* [Problems to solve]
1 > In the tutorial on the split function, what is the new column that stores the result called?
2 > Using the tutorial on the split function, decide whether each statement agrees with it. (a) Splitting "Rosalind Franklin" at the space gives a list of two words. (b) The apply function applies a function to each row or element in the selected column. (c) Once the new column is created, the surnames no longer appear in the first_author column.
3 > Carry the tutorial on the split function forward from its final sentence.

* [Extract provided]
1,10.21105/joss.01035,Sparks Adam H.
2,10.21105/joss.01006,Granger Nicolas
3,10.12688/f1000research.18866.2,Thang
4,10.1186/s12859-019-3171-0,Chen Danze


## The split function (method)

In [11]:
# With split, we can separate a contiguous string at a specific point and convert it into a list.
"Rosalind Franklin".split(" ")

['Rosalind', 'Franklin']

In [12]:
# We can then address a position from this list. 
"Rosalind Franklin".split(" ")[0]

'Rosalind'

### The “split” function is applied to a column.
First, let's separate the authors' first names from their surnames.

In [13]:
doi_df_first_author_2["first_author"].apply(lambda author: author.split(" ")[0])

0    Blischak
1      Sparks
2     Granger
3       Thang
4        Chen
Name: first_author, dtype: object

.apply(lambda author: author.split(‘ ’)[0]): This part of the expression applies the apply function to the selected column. The apply function allows you to apply a function to each row or element in the selected column.

lambda author: author.split(‘ ’)[0]: Here, an anonymous function (lambda function) is defined that is applied to each element (in this case, the author name) in the ‘first_author’ column. This function splits the author name at the space (at the spaces) and returns the first element of the resulting split list, which represents the author's first name.

The split(‘ ’)[0] part splits the name into words (using the space) and returns the first word (the first name).

### The result (the surname) is assigned to a column.
To store the result in a new column, we can define it as a column and assign it a value using the function.

In [14]:
doi_df_first_author_2["last_name"] = doi_df_first_author_2["first_author"].apply(lambda author: author.split(" ")[0])

In [15]:
doi_df_first_author_2

Unnamed: 0,DOIs,first_author,last_name
0,10.1371/journal.pcbi.1004668,Blischak J.,Blischak
1,10.21105/joss.01035,Sparks Adam H.,Sparks
2,10.21105/joss.01006,Granger Nicolas,Granger
3,10.12688/f1000research.18866.2,Thang,Thang
4,10.1186/s12859-019-3171-0,Chen Danze,Chen


The surnames are now stored in a new column, but are still in the first_author column. Now we want to filter out the first names by addressing the second position.

(Data records)

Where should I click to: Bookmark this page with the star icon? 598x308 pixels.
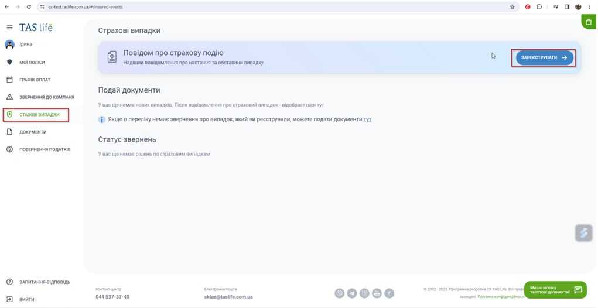[x=512, y=7]
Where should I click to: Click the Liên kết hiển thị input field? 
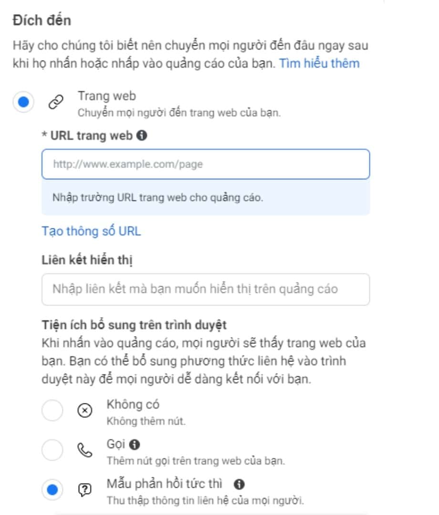(206, 289)
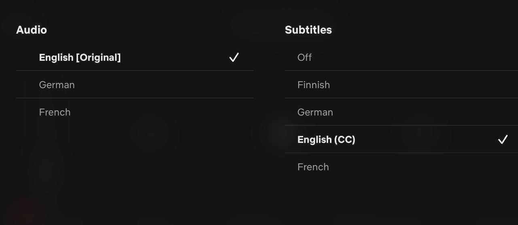Screen dimensions: 518x225
Task: Set subtitle language to French
Action: (313, 167)
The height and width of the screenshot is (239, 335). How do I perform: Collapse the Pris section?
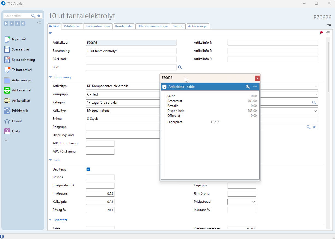pyautogui.click(x=50, y=160)
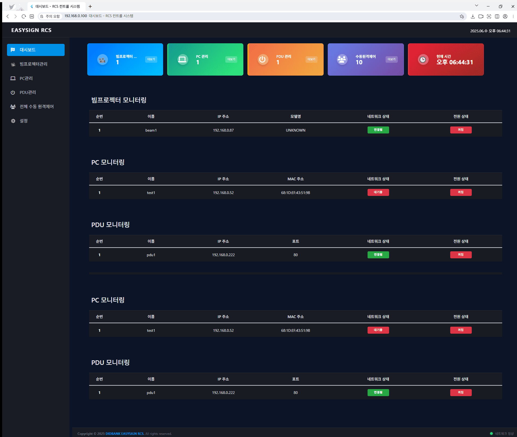Image resolution: width=517 pixels, height=437 pixels.
Task: Go to the PC관리 sidebar menu
Action: coord(26,78)
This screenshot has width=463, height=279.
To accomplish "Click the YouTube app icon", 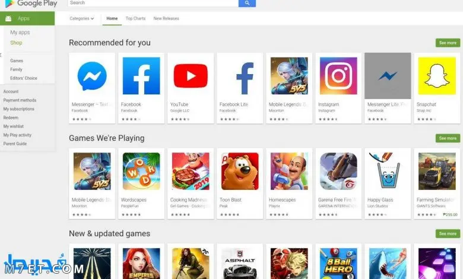I will tap(191, 76).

* [Final results]
1 > The new column is called last_name.

2 >
(a) Yes: "['Rosalind', 'Franklin']"
(b) Yes: "The apply function allows you to apply a function to each row or element in the selected column."
(c) No: "The surnames are now stored in a new column, but are still in the first_author column."

3 >
In [16]:
doi_df_first_author_2["first_author"].apply(lambda author: author.split(" ")[1:])

0          [J.]
1    [Adam, H.]
2     [Nicolas]
3            []
4       [Danze]
Name: first_author, dtype: object

Our goal is to display the first names so that the initial of the first name is output and written in a new column. This means we first have to clean up the first names using a function, as they are currently different.

In [17]:
def first_name_initial(full_name):
    return full_name.split(" ")[1:]

The function is then passed to apply.

In [18]:
doi_df_first_author_2["first_author"].apply(first_name_initial)

0          [J.]
1    [Adam, H.]
2     [Nicolas]
3            []
4       [Danze]
Name: first_author, dtype: object

The function can now separate the surname. Now we extend the function so that we only get back the initial of the first first name. If no first name exists, a NaN is returned.

In [19]:
first_name = "Sparks Adam, H.".split(" ")[1:]   

In [20]:
first_name[0]

'Adam,'

In [21]:
first_name[0][0]

'A'

In [22]:
first_name[0][0] + "."

'A.'

In [24]:
def first_name_initial(full_name):
    # Split the full name into parts
    parts = full_name.split(' ')
    
    # If the name has at least two parts (first and last name)
    if len(parts) > 1:
        # Take the first letter of the first name and add a dot
        return parts[0][0] + '.'
    else:
        # If no first name could be extracted, return 'NaN'
        return 'NaN'


In [25]:
### The function is passed to apply again
doi_df_first_author_2["first_author"].apply(first_name_initial)

0     B.
1     S.
2     G.
3    NaN
4     C.
Name: first_author, dtype: object

### The initial is stored in a new column.

In [26]:
doi_df_first_author_2["first_name"] = doi_df_first_author_2["first_author"].apply(first_name_initial)

In [27]:
doi_df_first_author_2

Unnamed: 0,DOIs,first_author,last_name,first_name
0,10.1371/journal.pcbi.1004668,Blischak J.,Blischak,B.
1,10.21105/joss.01035,Sparks Adam H.,Sparks,S.
2,10.21105/joss.01006,Granger Nicolas,Granger,G.
3,10.12688/f1000research.18866.2,Thang,Thang,
4,10.1186/s12859-019-3171-0,Chen Danze,Chen,C.


### Apply is applied line by line to the entire data frame
Now let's use first_name and last_name to introduce a new column in which the cleaned author names are specified.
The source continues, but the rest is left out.